When Sarah Yeh P’24, Ph.D., assumed the role of Concord Academy’s interim head of school on November 2, she put her experience as associate head, dean of faculty, and passionate teacher in service of this school, to which she is deeply committed. “As we get through the pandemic, I am prioritizing providing a safe and successful school experience, keeping our community whole, and supporting our common love for CA,” she says. In this time of national and global disruption, Yeh is placing emphasis on staying true to the school’s mission, and in particular on “the commitments we’re making as an institution to ensure that equity, inclusion, and justice are centered at CA,” she says. “We will continue to do that work even as we’re putting up tents and figuring out physical distancing.”
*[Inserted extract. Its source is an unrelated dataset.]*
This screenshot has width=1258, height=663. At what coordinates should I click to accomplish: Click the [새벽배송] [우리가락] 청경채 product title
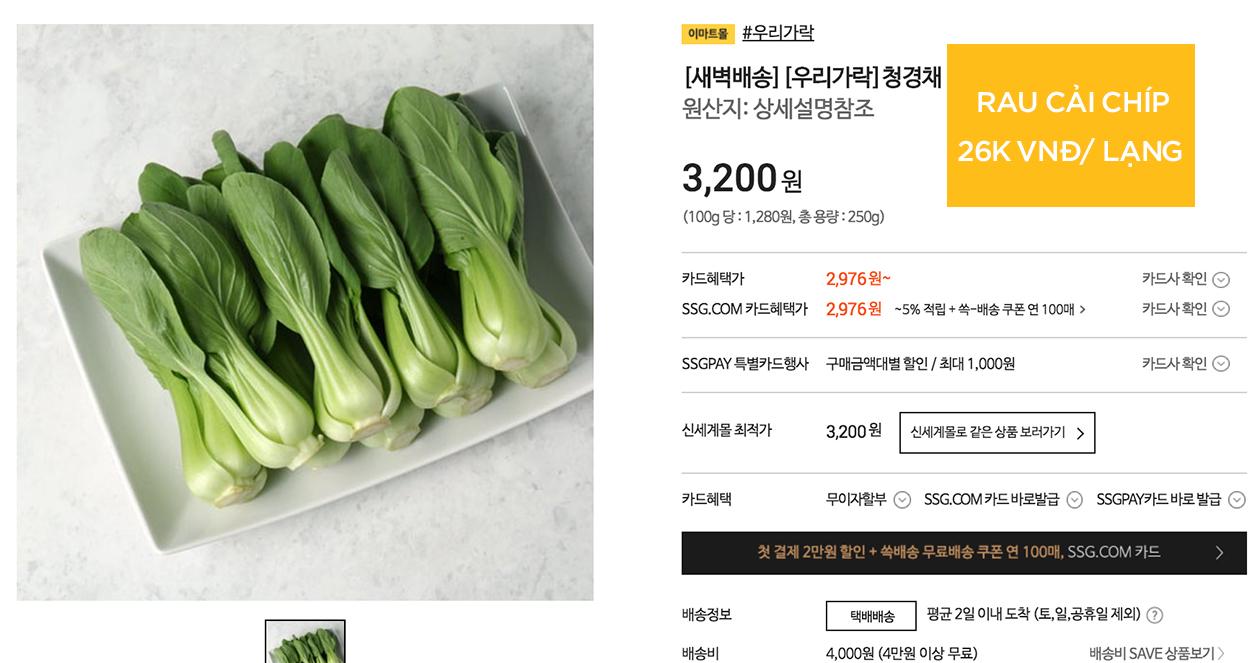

CA has been part of Yeh’s life since long before she arrived as a history teacher in 2008. Her mother, Mary Clark ’65, attended Concord Academy for three years while Yeh’s grandfather was rector at Trinity Episcopol Church down the street. Though her mother finished school in Switzerland after the family moved, Yeh says, “she told us Concord had been the best educational experience of her life, and she’d bring us to campus and talk about how Mrs. Hall’s leadership inspired young women to take charge of their lives and futures, and about her favorite teacher, Sylvia Mendenhall. I grew up in different places, but my mother’s childhood was here, and when I saw a history opening at Concord Academy, I decided to check out this mythical place for myself.”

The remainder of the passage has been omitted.